[[ PASSAGE TO READ open ]]

Sri Lanka’s fantastic four
2nd July 2011
The journey of Sri Lankan cricket is a special one indeed. Sri Lanka have been on the international cricketing scene for a period of exactly 30 years and have achieved some remarkable deeds throughout the 15 years they been serious competitors since they won the Willis World Cup in 1996.
For instance, Sri Lanka hold world record for both the highest and second highest partnerships in Test cricket. This is remarkable for a nation that has only been a prominent Test nation for 15 given that it took New Zealand more than 20 years to register their inaugural Test victory.
Throughout the 15 years Sri Lanka have been a world force, there have been four individuals that have stood out as truly world class-men who can say at the end of their careers that they can each be considered to be one of the finest cricketers to have ever set foot on-field. These men of distinction are, in order of international debut:
1. Sanath Jayasuriya
2. Muttiah Muralitharan
3. Mahela Jayawardene
4. Kumar Sangakkara
Let us reflect and have a look back at the careers of some of the fine gentlemen and the impact they have had on cricket on a world stage and indeed on Sri Lanka as a nation.
Sanath Teran Jayasuriya was born on the 30th of June 1969 in the small town of Matara, in Sri Lanka’s southwest. He made his international debut in 1989, but only truly began to make an impact during the 1996 ICC World Cup, when he was promoted up the order to open the batting with Romesh Kaluwitharana.
This was part of a strategy by Sri Lanka in which the batsmen would manipulate the fielding restrictions by attacking the bowling and attempting to score as many runs as possible in the first fifteen overs of the match. This was soon christened pinch-hitting, and it was a thrilling success for Sanath, as he revolutionised the face of international cricket and was crowned the Man of the Tournament.
From that point on Jayasuriya was the main man behind Sri Lanka’s batting order and continued to pulverise bowling attacks the world over. Although he was known mainly for his batting exploits, he was also a fine allrounder, being the only man the score 1200 runs, take 300 wickets, and snare 100 catches.
His top score in ODIs was a swashbuckling 189 vs India in Sharjah, 29th October 2000. This incredible knock came off just 161 deliveries and contained 21 fours and four sixes. His best bowling figures were 6 for 29 against England in Moratuwa, 20th March 1993.

[[ PASSAGE TO READ closed ]]

## TASKS TO CARRY OUT
**A.** Copy out the Sri Lankan cricket article between "This was part" and "snare 100 catches.", inclusive.
**B.** In the Sri Lankan cricket article, which team did Jayasuriya face when he made his top ODI score of 189?
**C.** Carry on the article about Sri Lanka's four standout cricketers from the point where it stops.

[[ EXERCISE DATA open ]]

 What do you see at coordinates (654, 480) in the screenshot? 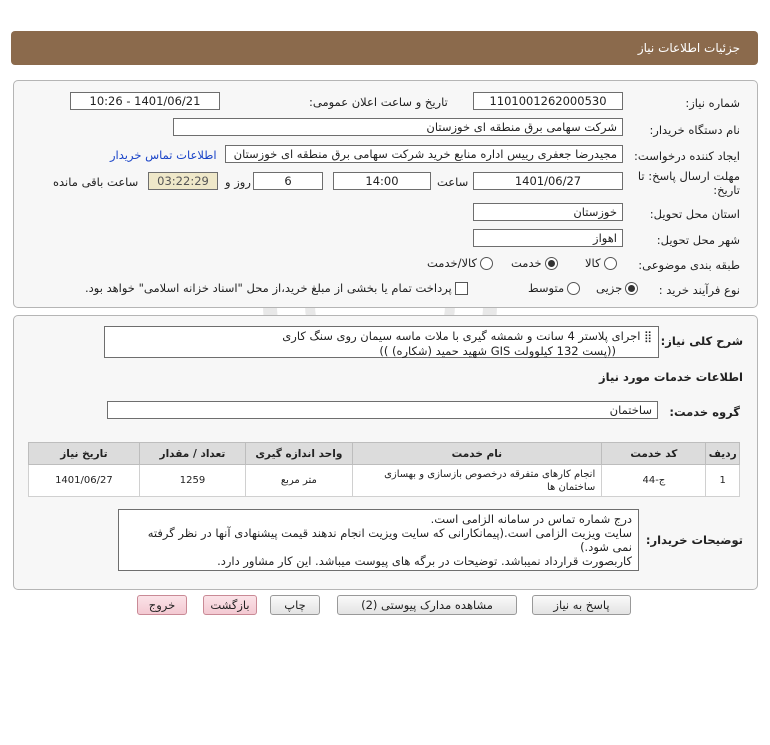
I see `cell-code: ج-44` at bounding box center [654, 480].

[[ EXERCISE DATA closed ]]

## RESPONSES IN ORDER
**A.**
This was part of a strategy by Sri Lanka in which the batsmen would manipulate the fielding restrictions by attacking the bowling and attempting to score as many runs as possible in the first fifteen overs of the match. This was soon christened pinch-hitting, and it was a thrilling success for Sanath, as he revolutionised the face of international cricket and was crowned the Man of the Tournament.
From that point on Jayasuriya was the main man behind Sri Lanka’s batting order and continued to pulverise bowling attacks the world over. Although he was known mainly for his batting exploits, he was also a fine allrounder, being the only man the score 1200 runs, take 300 wickets, and snare 100 catches.

**B.** India.

**C.**
Other career highlights include adding a then world record stand of 576 runs with Roshan Mahanama (225) as he scored 340 from 578 deliveries with 36 fours and two sixes, and an excellent allround performance against Australia at the SCG as he scored 122 and then snared 4/39 to captain Sri Lanka to victory.
Sanath Jayasuriya was the first man to play 400 ODIs and played his 445th and final ODI on the 1st of July 2011, after 22 years on the international scene.
It could be argued that even after the 19 years since he made his Test debut, Muttiah Muralitharan remains the face of Sri Lankan cricket. Murali was born in Kandy on the 17th of April, 1972 and was the son of a biscuit factory owner.
Murali was born with a deformed elbow, which meant he was never able to fully straighten his arm. This in many ways hampered his career, when during the MCG Test of 1996, Australian umpire Daryl Hair no-balled him for throwing.
Yet Muttiah rose to become the highest wicket taker in both ODI (519 wickets) and Test (800 wickets) cricket. His best Test match bowling analysis was 16/220 against England at the Oval on 27th August 1998. He bowled a stunning 113.5 overs and conceded a miserly 1.9 runs per over.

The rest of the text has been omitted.